First of all, let me start out by saying – this week has been complete shit. Sorry for cursing mom, but sometimes it be like that. I’ve been so freaking hard on myself about losing weight and getting my shit together, that I’ve pretty much been self sabotaging.
Today I got some really horrible family news and I had to leave work because I couldn’t stop crying. I wanted to give up on everything I’d worked for since I moved to South Carolina (which didn’t feel like much) and move back to the nest in Maryland and stay wrapped up in my security blanket til I was old and gray. I went to the store and picked up a devotional that a customer had recommended to me awhile back. I flipped to today’s little piece of prayer and it hit me so hard I lost my breath. It honestly scared the crap out of me, because it was exactly what I needed to hear. I really and truly believe now.
From there, the day took a turn. As I took my nightly salt bath I flipped through the pages of the book I’m currently reading called You Are A Badass. Yeah, I’m 22 and I bought a self help book, get over it. Everyone needs to read this. Seriously.
I had been really doubting myself. Giving up on my workouts, feeling self conscious and constantly down on myself, scared I would fail at what I want to do, scared of being judged for telling others, and just generally being a negative nelly. This book has me feeling like I’m Beyonce and the concept is so simple – what you believe is what you achieve.
Lately I have truly felt like I may have made a mistake by moving to South Carolina. I love my friends and job and home and puppy, but its so far and so different and that is overwhelming and terrifying. There’s no one to hold my hand through life here. Just me, myself, and my puppy. I felt like I hadn’t accomplished much in my life thus far since I didn’t go to a big school or get my degree.
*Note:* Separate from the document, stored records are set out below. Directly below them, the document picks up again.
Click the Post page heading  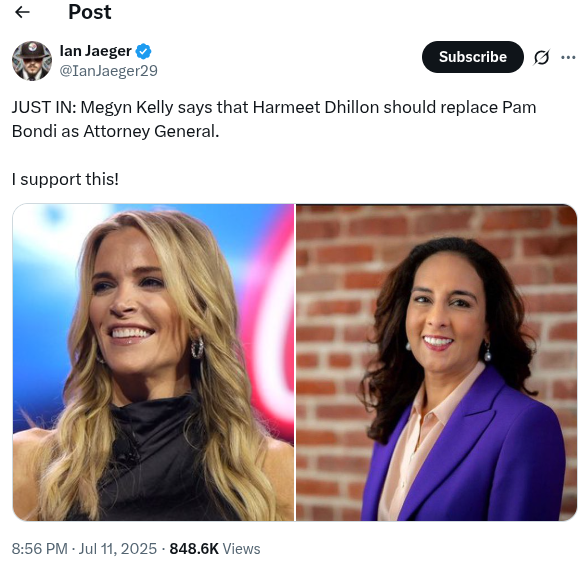(x=90, y=12)
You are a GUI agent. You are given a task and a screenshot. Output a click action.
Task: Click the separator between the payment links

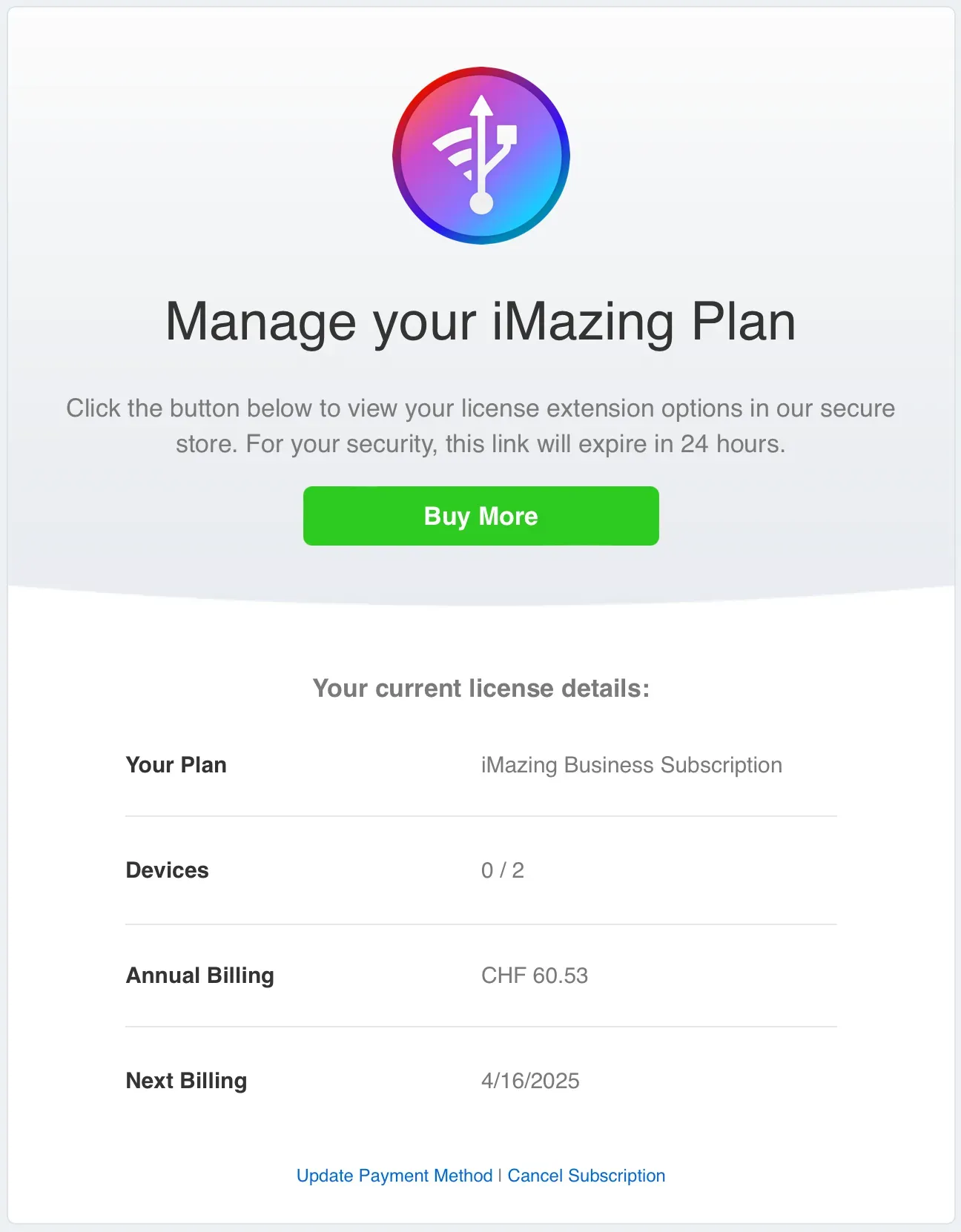click(498, 1176)
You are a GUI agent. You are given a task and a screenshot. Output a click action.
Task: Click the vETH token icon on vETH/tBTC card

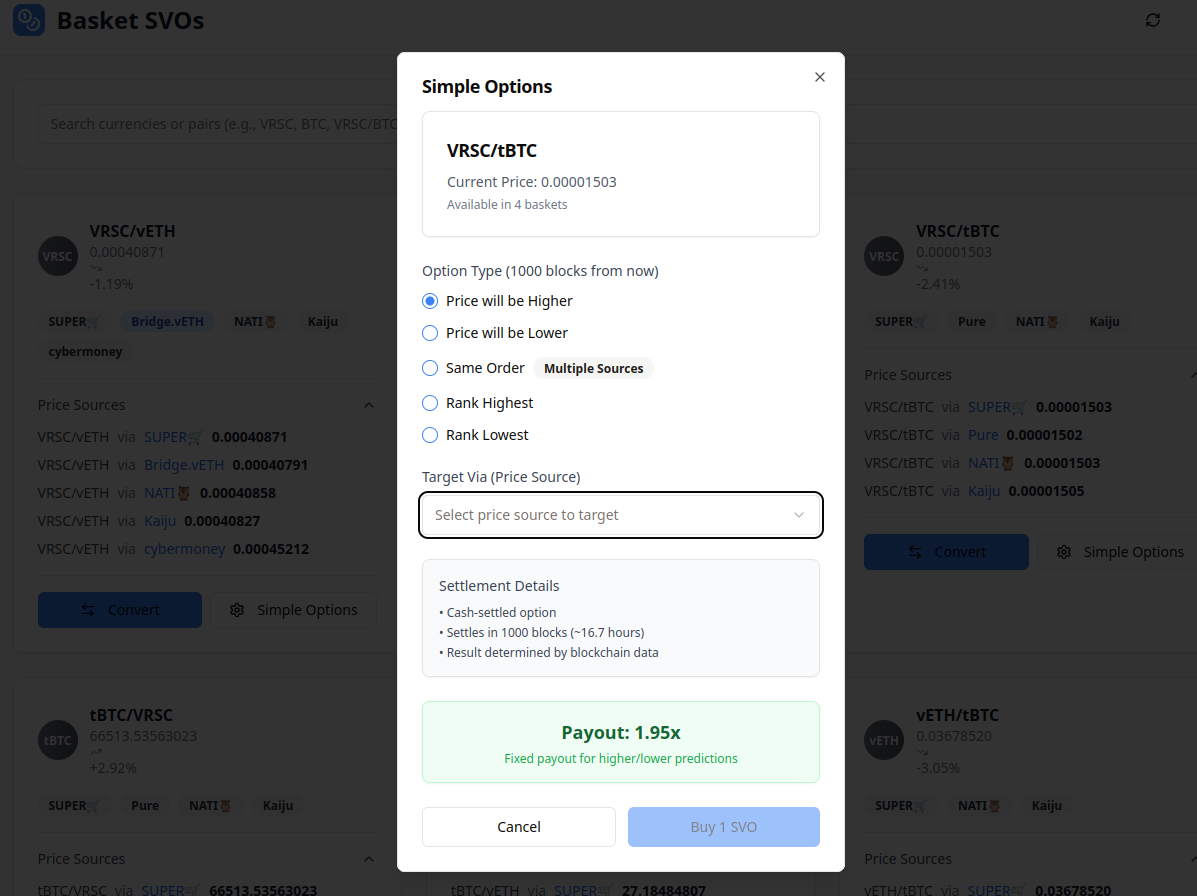pos(883,740)
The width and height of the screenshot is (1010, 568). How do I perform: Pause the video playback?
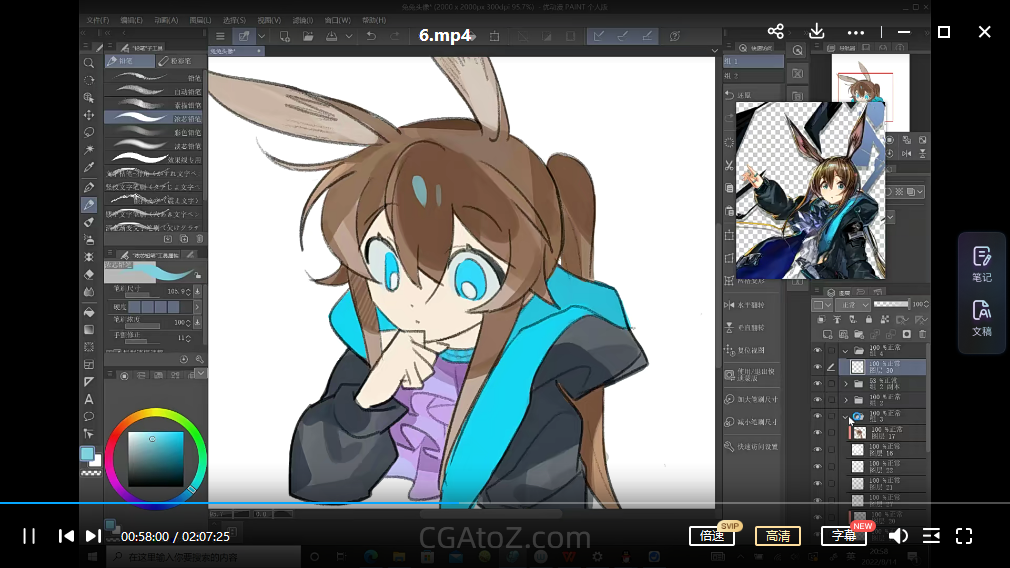29,536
For a long time I couldn’t understand why I didn’t do this and now I clearly see why. Honestly, I have accomplished so much in the past year and a half whether it be big or small feats.
I want to become a personal trainer. I want to lose weight and be healthy. I want to be happy. I want to love myself no matter what. I want to inspire others to do the same.
If you’ve made it this far, thank you for reading all my random thoughts thrown together in a post. I hope you go out tomorrow and do something that will change your life for the better – I know I will.